__What is expected__:
Copy the records below verbatim, from the first line through the line containing "Click the date 2025年7月9日", inclusive, and output nothing else.

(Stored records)
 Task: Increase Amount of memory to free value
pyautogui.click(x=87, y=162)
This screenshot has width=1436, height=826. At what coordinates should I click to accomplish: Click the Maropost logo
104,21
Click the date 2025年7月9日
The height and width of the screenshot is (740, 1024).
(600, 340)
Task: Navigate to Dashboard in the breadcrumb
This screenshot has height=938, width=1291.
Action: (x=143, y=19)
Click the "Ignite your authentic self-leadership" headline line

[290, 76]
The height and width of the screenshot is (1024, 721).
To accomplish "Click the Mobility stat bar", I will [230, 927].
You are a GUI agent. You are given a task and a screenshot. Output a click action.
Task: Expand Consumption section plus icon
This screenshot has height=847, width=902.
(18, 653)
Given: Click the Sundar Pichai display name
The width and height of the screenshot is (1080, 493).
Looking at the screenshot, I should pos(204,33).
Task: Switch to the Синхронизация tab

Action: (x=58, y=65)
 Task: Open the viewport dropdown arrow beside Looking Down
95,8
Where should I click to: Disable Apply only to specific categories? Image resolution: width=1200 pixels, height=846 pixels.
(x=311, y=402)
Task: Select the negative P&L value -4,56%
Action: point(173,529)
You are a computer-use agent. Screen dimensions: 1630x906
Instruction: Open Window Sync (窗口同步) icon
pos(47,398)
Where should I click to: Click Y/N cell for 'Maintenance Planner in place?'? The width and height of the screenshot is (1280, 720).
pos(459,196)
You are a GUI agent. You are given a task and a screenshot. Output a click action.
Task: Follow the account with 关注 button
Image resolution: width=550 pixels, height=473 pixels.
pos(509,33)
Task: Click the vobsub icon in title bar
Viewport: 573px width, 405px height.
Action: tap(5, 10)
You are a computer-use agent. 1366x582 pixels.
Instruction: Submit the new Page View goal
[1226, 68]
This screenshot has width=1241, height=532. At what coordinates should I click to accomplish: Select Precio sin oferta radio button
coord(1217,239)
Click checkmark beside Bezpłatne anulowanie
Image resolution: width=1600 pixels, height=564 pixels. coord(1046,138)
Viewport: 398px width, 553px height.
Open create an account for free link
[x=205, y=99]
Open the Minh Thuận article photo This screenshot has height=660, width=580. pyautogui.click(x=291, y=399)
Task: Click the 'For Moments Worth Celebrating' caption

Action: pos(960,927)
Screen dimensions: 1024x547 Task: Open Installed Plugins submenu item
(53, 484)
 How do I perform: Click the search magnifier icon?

__Output__:
 Task: Increase Amount of memory to free value
pyautogui.click(x=87, y=162)
This screenshot has width=1436, height=826. At what coordinates should I click to accomplish: Click the Maropost logo
104,21
Click the date 2025年7月9日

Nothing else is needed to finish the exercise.